Earlier this month, the Japanese government revised its estimates for cleaning up the Fukushima mess, from 11 trillion yen to 21.5 trillion yen ($188 billion). The estimate for decommissioning the reactors was increased by a factor of four to 8 trillion yen, while compensation payments are now expected to reach 7.9 trillion yen.
As a result of the disaster, Japan shut down all 54 of its operating reactors; as of now, only two have been restarted on a limited basis, and have been frequently taken off-line for maintenance and other concerns.
Japanese public opinion, supportive of nuclear power for decades, has decidedly turned against it since the disaster, which was revealed to have been aggravated by poor design and engineering corner-cutting by the plant’s operator, the Tokyo Electric Power Company (Tepco).
Critics of the nuclear power sector in Japan have said a large-scale disaster like Fukushima, especially given Japan’s active seismicity, was just a matter of time. Japan’s nuclear industry is divided into nine regions, with each controlled by an operator that holds an absolute monopoly; this has led to a cozy relationship with regulators, and as a consequence, has resulted in a number of embarrassing, costly, and sometimes deadly incidents and scandals over the years:
In 1978, Tepco almost lost one of its reactors when control rods were dislodged; the accident was not revealed until years later, because at the time operators were not required to report such incidents to regulators.

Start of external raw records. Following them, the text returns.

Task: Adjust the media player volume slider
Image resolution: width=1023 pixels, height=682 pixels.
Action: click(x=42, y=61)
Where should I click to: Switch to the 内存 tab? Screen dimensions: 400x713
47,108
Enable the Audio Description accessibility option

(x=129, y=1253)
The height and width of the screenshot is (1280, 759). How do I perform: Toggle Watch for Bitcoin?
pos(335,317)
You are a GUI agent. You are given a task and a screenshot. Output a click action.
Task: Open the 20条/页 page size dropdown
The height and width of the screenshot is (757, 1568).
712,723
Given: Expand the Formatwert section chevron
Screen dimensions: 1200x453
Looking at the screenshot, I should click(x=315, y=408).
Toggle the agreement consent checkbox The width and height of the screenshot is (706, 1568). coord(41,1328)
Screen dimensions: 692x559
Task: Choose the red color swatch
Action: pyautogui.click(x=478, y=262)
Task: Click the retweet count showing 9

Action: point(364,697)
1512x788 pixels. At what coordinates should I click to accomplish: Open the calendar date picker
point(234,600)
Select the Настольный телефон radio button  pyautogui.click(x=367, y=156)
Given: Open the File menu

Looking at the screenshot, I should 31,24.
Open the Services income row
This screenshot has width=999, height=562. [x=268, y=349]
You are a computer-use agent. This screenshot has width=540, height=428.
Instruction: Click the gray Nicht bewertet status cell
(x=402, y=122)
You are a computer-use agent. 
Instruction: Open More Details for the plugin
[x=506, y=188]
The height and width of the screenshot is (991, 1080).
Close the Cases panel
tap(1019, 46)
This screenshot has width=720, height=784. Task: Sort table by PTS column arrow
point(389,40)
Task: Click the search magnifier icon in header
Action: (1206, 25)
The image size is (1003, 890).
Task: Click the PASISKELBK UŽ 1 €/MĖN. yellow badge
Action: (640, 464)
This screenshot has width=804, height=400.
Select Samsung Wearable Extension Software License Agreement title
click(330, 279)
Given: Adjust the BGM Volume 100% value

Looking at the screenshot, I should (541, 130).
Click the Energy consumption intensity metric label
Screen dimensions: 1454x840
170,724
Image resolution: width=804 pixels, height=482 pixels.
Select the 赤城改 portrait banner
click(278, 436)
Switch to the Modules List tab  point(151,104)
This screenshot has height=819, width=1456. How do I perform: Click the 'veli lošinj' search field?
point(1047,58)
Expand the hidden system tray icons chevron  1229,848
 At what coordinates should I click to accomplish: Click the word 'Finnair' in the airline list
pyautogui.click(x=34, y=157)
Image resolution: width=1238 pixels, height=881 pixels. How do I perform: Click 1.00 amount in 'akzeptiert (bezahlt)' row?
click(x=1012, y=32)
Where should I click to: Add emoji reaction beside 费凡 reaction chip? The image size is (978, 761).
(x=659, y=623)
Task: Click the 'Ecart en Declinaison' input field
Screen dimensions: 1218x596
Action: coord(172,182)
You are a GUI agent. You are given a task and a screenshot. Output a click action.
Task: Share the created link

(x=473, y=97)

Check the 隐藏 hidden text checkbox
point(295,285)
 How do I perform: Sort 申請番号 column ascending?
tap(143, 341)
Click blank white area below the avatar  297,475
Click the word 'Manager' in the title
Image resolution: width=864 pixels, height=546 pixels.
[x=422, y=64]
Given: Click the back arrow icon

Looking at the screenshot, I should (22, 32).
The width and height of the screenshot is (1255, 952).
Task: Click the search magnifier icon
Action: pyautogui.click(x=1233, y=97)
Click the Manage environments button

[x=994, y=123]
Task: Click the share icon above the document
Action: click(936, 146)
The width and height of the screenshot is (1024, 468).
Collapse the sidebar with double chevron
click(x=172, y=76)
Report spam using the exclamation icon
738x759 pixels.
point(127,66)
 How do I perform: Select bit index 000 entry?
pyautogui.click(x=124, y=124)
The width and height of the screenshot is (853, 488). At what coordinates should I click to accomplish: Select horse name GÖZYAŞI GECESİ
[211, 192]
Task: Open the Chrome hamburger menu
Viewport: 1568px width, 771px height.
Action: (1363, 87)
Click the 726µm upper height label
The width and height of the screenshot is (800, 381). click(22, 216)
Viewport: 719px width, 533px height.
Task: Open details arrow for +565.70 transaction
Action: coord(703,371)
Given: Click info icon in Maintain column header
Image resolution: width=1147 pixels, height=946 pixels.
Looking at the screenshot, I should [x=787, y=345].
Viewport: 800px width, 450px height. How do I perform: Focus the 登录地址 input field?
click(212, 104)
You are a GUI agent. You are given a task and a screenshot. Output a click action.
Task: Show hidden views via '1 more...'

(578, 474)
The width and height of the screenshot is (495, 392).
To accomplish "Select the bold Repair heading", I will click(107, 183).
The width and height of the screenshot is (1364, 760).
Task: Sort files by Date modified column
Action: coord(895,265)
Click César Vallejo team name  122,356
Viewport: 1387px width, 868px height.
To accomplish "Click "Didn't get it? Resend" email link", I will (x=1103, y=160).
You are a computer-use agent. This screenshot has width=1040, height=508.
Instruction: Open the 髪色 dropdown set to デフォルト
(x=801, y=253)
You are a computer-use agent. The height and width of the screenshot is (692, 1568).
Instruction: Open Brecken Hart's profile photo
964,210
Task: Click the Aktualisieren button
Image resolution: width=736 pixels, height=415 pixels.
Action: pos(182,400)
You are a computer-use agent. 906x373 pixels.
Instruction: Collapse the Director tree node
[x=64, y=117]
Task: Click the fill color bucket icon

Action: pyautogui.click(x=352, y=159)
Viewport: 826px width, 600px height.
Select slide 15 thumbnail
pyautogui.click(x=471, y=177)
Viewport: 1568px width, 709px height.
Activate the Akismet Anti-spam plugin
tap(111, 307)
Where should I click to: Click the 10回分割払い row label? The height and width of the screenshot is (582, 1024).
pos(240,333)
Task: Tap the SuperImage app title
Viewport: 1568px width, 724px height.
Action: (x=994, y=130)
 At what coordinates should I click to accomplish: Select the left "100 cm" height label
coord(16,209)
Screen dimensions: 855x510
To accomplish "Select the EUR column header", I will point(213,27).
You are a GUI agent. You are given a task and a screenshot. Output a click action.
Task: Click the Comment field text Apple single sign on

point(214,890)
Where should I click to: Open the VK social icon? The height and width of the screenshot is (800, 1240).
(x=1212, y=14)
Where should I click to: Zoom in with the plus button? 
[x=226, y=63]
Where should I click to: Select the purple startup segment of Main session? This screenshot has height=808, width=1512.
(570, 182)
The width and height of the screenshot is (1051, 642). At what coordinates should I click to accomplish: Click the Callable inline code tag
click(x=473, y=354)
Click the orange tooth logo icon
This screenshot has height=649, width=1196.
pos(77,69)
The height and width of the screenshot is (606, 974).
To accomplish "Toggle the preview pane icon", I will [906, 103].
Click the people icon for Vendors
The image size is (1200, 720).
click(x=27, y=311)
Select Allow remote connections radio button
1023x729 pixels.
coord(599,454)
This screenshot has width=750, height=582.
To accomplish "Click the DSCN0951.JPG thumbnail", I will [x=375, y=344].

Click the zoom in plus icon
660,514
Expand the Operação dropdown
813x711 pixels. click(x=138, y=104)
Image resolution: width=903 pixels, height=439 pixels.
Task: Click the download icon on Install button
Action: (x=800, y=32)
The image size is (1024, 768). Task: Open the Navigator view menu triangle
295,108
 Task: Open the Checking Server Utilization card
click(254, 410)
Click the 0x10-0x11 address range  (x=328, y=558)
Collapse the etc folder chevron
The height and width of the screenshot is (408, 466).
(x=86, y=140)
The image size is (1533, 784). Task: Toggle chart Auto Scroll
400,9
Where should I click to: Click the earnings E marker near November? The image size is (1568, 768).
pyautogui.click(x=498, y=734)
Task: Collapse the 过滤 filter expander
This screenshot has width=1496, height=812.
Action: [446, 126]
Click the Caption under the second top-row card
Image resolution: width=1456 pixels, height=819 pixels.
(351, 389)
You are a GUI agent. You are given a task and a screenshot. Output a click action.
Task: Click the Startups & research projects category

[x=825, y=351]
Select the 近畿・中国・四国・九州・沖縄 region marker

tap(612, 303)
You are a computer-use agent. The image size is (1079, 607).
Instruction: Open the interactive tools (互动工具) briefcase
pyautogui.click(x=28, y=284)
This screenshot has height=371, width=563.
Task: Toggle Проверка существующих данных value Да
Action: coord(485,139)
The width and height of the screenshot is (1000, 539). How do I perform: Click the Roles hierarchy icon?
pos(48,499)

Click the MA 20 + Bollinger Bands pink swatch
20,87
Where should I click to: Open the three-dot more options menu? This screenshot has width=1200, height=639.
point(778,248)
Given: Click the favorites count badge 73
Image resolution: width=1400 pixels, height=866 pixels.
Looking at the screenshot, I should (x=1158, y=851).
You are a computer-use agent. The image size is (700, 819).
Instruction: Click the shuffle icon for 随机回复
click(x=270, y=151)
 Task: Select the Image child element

At least 37 workers were exposed to low doses of radiation at a 1997 fire and explosion at a nuclear reprocessing plant operated in Tokaimura, just 70 km northeast of Tokyo. The operator, Donen, later acknowledged it had initially suppressed information about the fire.
In 1999, workers at the Tokaimura plant used stainless steel buckets to hand-mix uranium in flagrant violation of safety standards. Two workers later died as a result of radiation poisoning. Hundreds of people were exposed to radiation and thousands evacuated in the accident, which the government assigned a level 4 rating on the International Nuclear Event Scale ranging from 1 to 7, with 7 being most serious.
In 2000, several executives of Tepco were forced to resign after a whistle-blower revealed he had been ordered by the company to edit video footage showing cracks in steam pipes and reactor containment structures at one of the company’s nuclear plants.
In 2006, Tepco reported that a small radioactive steam leak from the Fukushima plant had managed to spread away from the plant site.
In what should have been regarded as a warning about seismic risk to Japan’s reactors, a strong earthquake in northwest Japan in 2007 caused a number of serious malfunctions at the Kashiwazaki Kariwa nuclear power plant, including radioactive water spills, burst pipes and fires.
Although the Japanese government would officially like to restart most of the country’s reactors, resistance from the public has made the idea politically risky, leading some to conclude the industry might be finished for good. In any event, all expansion or new plant construction plans have either been canceled outright or put on indefinite hold.
In France and Japan, the two countries with the strongest and most experienced nuclear sectors in the world, there is on the one hand a state-run industry (as the Philippines’ own nuclear sector, beginning with the Bataan Nuclear Power Plant, is envisioned by its advocates) which is a financial failure and can’t even produce its nuclear-generated electricity at a cost lower than the prevailing retail rate. And on the other, we have a regulated, private sector-run industry saddled with inefficiency and nonfeasance, which had its weaknesses exposed by a natural disaster to such a comprehensive degree that it probably killed the industry.
Still think nuclear power in the Philippines, a country with no experience or knowledge in the sector, nothing, really, except the shallow enthusiasm of a relatively small number of boosters, is a good idea?